- **PASSAGE PROVIDED**
MEMORANDUM - Public Counsel



SAMPLE COMPENSATION POLICY

AS OF MAY 26, 2010

NOTE ON THE SCOPE OF THIS MATERIAL

This material is designed to provide general guidance about an aspect of nonprofit corporate governance in the specific and limited context of the governance questions contained in the new IRS Form 990 (published by the IRS in 2008 and applicable to 990 filers based on a 2009-2011 filing year phase-in period depending on the size of the nonprofit). It is intended to provide some general guidance on the establishment of processes and/or policies to address a specific governance question in the Form. The subject matter of that question implicates a broad array of legal and practical issues ranging far beyond the immediate subject matter of the question itself. This material may address some of those issues but does NOT attempt to review them comprehensively and is NOT intended to be relied on for guidance on how they should be addressed in any specific situation.

Whether or not a nonprofit organization adopts a specific governance process or policy (or modifies an existing one), either in response to the disclosure requirements of the new IRS Form 990 or to change its governance practices for other reasons is a matter to be carefully considered by that organization, with input from its board and advisors and evaluation of its specific circumstances. The IRS has explicitly stated that adoption of the policies and practices about which the new Form 990 asks is not mandatory, although the IRS has also indicated that it attaches significance to the manner in which all tax-exempt nonprofit organizations govern themselves. These sample policies are not intended to suggest that the policy is appropriate for every nonprofit organization nor that, if a policy on that topic is determined to be appropriate, the formulations in the samples necessarily fit the needs of an individual nonprofit organization. A customized approach, with outside professional advice, is recommended. Accordingly, this material is intended as general information for legal practitioners advising nonprofit organizations as to their governance and does not constitute legal advice for any particular nonprofit organization. For more information, see the related Form 990 Policy Series Memorandum at: .

Although the subject matter of this material may have relevance to nonprofit organizations that are not required to file informational tax returns with the IRS or are permitted to file on an IRS form other than Form 990, the focus of this material is 990 filers. While this material is meant to apply to Form 990 filers who are exempt under Section 501(c) of the Internal Revenue Code, certain portions of this material may be applicable only to Section 501(c)(3) organizations. In addition, although this material may be of assistance with respect to nonprofit organizations that are not subject to oversight under California law, there may be portions of this material that are relevant only to nonprofits organized under, or (by reason of their California-related activities) otherwise subject to, California law.

The reader has permission to copy, modify and otherwise use this policy for the reader's or his or her client's use. All other rights are reserved by the copyright holder.

Dataset items:
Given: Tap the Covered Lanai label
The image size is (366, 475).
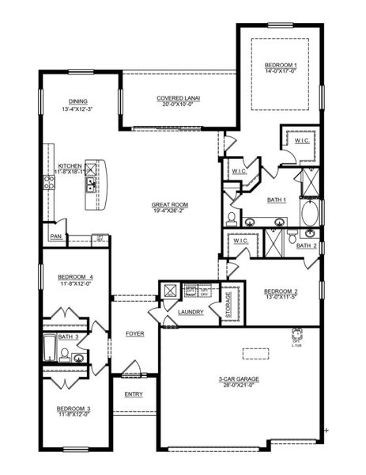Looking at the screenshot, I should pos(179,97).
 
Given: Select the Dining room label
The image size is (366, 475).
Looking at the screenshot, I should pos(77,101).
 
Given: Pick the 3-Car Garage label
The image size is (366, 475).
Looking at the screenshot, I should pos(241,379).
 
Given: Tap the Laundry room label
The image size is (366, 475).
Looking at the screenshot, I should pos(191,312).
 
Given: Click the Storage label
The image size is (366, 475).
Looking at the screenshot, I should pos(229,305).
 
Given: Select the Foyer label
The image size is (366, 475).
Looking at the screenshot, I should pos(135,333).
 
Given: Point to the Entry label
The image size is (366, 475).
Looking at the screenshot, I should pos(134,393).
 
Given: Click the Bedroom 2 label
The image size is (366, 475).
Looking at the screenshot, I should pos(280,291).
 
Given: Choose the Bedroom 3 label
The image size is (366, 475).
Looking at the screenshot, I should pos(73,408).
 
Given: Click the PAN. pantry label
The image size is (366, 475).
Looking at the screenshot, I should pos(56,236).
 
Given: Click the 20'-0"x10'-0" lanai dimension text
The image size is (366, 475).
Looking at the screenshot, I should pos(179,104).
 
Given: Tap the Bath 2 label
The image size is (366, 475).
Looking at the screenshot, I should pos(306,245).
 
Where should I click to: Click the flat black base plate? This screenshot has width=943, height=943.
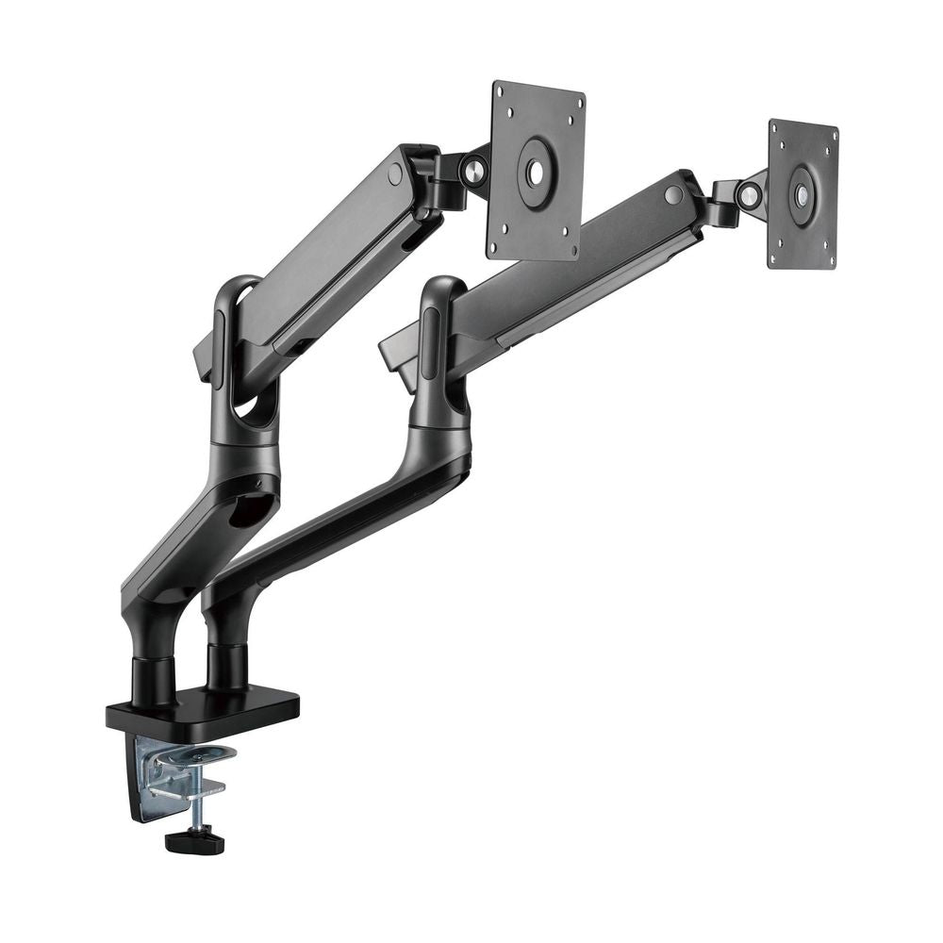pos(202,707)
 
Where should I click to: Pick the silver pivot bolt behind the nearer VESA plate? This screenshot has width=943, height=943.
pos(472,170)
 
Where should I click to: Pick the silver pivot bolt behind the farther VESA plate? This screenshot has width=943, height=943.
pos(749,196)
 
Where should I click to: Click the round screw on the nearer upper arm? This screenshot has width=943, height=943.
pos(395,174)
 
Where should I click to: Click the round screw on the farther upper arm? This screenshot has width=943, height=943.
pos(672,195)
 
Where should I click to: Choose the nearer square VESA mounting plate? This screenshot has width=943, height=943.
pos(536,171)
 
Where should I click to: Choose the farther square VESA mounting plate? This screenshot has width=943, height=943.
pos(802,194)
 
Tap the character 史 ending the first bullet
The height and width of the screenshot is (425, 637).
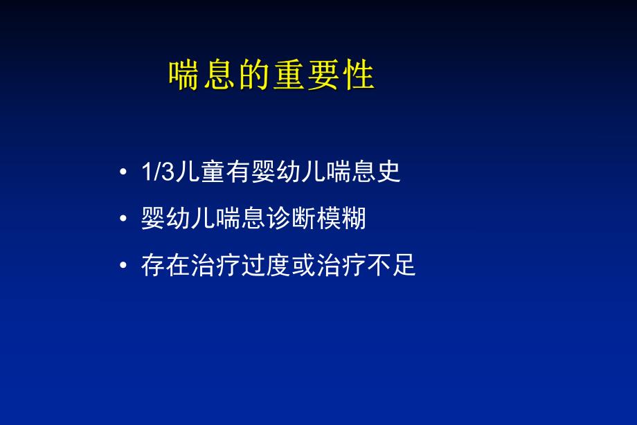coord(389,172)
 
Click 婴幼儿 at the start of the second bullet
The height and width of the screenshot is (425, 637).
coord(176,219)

* * *

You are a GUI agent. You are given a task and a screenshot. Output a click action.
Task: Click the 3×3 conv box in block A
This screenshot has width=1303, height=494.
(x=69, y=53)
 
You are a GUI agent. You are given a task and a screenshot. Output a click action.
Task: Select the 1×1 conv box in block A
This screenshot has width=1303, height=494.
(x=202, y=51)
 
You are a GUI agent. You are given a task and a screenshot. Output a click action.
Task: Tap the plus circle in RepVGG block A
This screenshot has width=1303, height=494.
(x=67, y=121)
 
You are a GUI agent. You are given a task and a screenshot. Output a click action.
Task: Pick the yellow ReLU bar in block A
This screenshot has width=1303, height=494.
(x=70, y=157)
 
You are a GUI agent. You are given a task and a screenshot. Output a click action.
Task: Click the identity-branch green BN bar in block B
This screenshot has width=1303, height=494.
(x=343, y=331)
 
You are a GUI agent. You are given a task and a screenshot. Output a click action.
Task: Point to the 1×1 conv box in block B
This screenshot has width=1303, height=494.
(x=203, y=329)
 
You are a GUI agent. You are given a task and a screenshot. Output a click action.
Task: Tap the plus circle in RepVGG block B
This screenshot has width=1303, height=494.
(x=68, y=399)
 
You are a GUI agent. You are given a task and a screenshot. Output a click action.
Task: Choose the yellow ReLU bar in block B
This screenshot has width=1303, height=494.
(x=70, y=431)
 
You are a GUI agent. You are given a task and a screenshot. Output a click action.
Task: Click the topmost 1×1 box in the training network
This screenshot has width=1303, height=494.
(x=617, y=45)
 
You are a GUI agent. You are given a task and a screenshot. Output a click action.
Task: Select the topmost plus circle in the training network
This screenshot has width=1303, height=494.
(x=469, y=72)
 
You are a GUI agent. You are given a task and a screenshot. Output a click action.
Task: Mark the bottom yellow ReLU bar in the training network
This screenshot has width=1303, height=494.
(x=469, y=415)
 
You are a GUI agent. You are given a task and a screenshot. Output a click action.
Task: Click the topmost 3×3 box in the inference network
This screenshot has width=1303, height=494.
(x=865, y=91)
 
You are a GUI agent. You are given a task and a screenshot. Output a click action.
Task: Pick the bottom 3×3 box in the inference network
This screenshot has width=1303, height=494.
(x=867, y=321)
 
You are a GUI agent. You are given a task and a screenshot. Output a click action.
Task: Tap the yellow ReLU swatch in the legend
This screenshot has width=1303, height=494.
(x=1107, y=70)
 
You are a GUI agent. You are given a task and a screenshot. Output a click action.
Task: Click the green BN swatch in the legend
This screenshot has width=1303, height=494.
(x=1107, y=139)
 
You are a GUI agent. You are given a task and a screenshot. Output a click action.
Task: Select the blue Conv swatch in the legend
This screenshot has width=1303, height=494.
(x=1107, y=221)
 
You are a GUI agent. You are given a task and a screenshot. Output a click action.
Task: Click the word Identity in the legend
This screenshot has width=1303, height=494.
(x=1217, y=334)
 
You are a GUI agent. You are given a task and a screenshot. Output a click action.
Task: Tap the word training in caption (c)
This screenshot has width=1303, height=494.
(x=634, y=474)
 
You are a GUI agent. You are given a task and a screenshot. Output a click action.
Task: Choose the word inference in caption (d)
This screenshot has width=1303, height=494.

- **EXERCISE REQUIREMENTS**
• 1. In the sample compensation policy memo, swap "guidance" for "direction" and give back everything from "This material is designed" down to "any specific situation.".
• 2. According to the sample compensation policy memo, in what year did the IRS publish the new Form 990?
• 3. Go on with the sample compensation policy memo from its last sentence.

- **THE REPLIES**
• 1.
This material is designed to provide general direction about an aspect of nonprofit corporate governance in the specific and limited context of the governance questions contained in the new IRS Form 990 (published by the IRS in 2008 and applicable to 990 filers based on a 2009-2011 filing year phase-in period depending on the size of the nonprofit). It is intended to provide some general direction on the establishment of processes and/or policies to address a specific governance question in the Form. The subject matter of that question implicates a broad array of legal and practical issues ranging far beyond the immediate subject matter of the question itself. This material may address some of those issues but does NOT attempt to review them comprehensively and is NOT intended to be relied on for direction on how they should be addressed in any specific situation.

• 2. 2008

• 3.
COMPENSATION POLICY FOR OFFICERS, DIRECTORS,

TOP MANAGEMENT OFFICIAL AND KEY EMPLOYEES

1. Policy and Purposes

This is the policy of ORGANIZATION (the “organization”) with respect to the review and approval of compensation of its officers and employees. [Alternate introductory sentence for 501(c)(3) and 501(c)(4) organizations: It is the policy of ORGANIZATION (the “organization”) that all compensation paid by the organization is reasonable based upon a review of comparability information.] This policy provides a procedure for the review and approval of the compensation of the officers, directors [trustees], CEO, executive director or top management official, and key employees of the organization (“Compensated Individuals”) consistent with applicable federal tax law and California law. (The IRS Form 990 definitions for some of the identified positions are included in the Appendix and used in this policy with the same meanings.)

2. Procedure for Approval of Compensation

A. General. The board of directors or trustees, or authorized committee (“Governing Body”) shall review and approve the compensation of Compensated Individuals.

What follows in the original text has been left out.